HENRICO COUNTY, Va. (WTVR) - With the national discussion on strengthening gun control laws as a backdrop, close to a thousand people came the Showplace on Mechanicsville Turnpike Saturday. It was the first day of the C&E Gun Show.
Lines stretched for hundreds of yards throughout the parking lot comprised of gun enthusiasts wanting to browse the latest technology or stock up on ammunition.
Show organizers say the size of the crowd was not completely unexpected. The show has been coming to Richmond for more than 20 years, and one show manager says Saturday’s crowd was pretty much typical.
“This is just a perfect example and sign that when the government starts trying to legislate new gun laws it’s going to create panic,” says Mark Lilly, who owns a small market across the street from the Showplace.
Police officers shut down the left turn lane heading into the grounds because traffic was so dense early in the day. People showed up prior to 7:00 a.m. for the show, despite the fact that it did not open for another two hours.
Since the shootings at Sandy Hook Elementary in Connecticut, politicians nationally and locally have taken up the charge to stiffen gun control laws.
Vice President Joe Biden has been meeting with groups on many sides of the issue this past week. State politicians have begun debating gun control laws during the first few days of the 2013 session of the Virginia General Assembly.
“I think people are just more aware and coming out to get things they might not be able to get in the future,” says Dawn Odom, a gun owner who came to the gun show chiefly to purchase primers, which are used to reload bullets that have been fired already as a way of saving money.

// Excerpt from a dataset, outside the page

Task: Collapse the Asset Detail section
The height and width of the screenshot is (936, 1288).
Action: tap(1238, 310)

Odom is a recreational shooter, and she says the crowd at the show did not surprise her.
Virginia State Delegate Joe Morrissey (D - Henrico), has been a longtime proponent of closing Virginia’s “Gun Show Loophole.” In Virginia, not everyone who buys a weapon at a gun show must go through a background check like they would if they purchased a firearm a licensed store.
Morrissey has also introduced a bill this session that would ban private ownership of high capacity magazines for assault rifles. Morrissey believes this goes hand and hand with the “Gun Show Loophole.”

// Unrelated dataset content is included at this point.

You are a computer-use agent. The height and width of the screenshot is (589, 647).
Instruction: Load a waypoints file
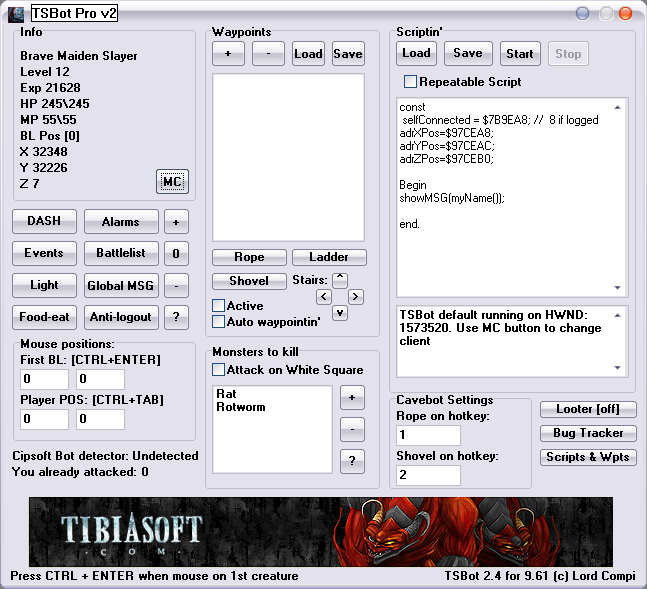click(x=308, y=54)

“If you have these magazines and we outlaw them, but you can buy them willy-nilly at a gun show, it becomes silly,” says Morrissey.
Steven Waddell from Norfolk considered selling his AR-10, a semi-automatic rifle, at Saturday’s Gun Show in Richmond. Even though that venture was unsuccessful, Waddell says he is glad he has place to exercise his right to do so.
“The Second Amendment is what gives all other rights teeth,” says Waddell.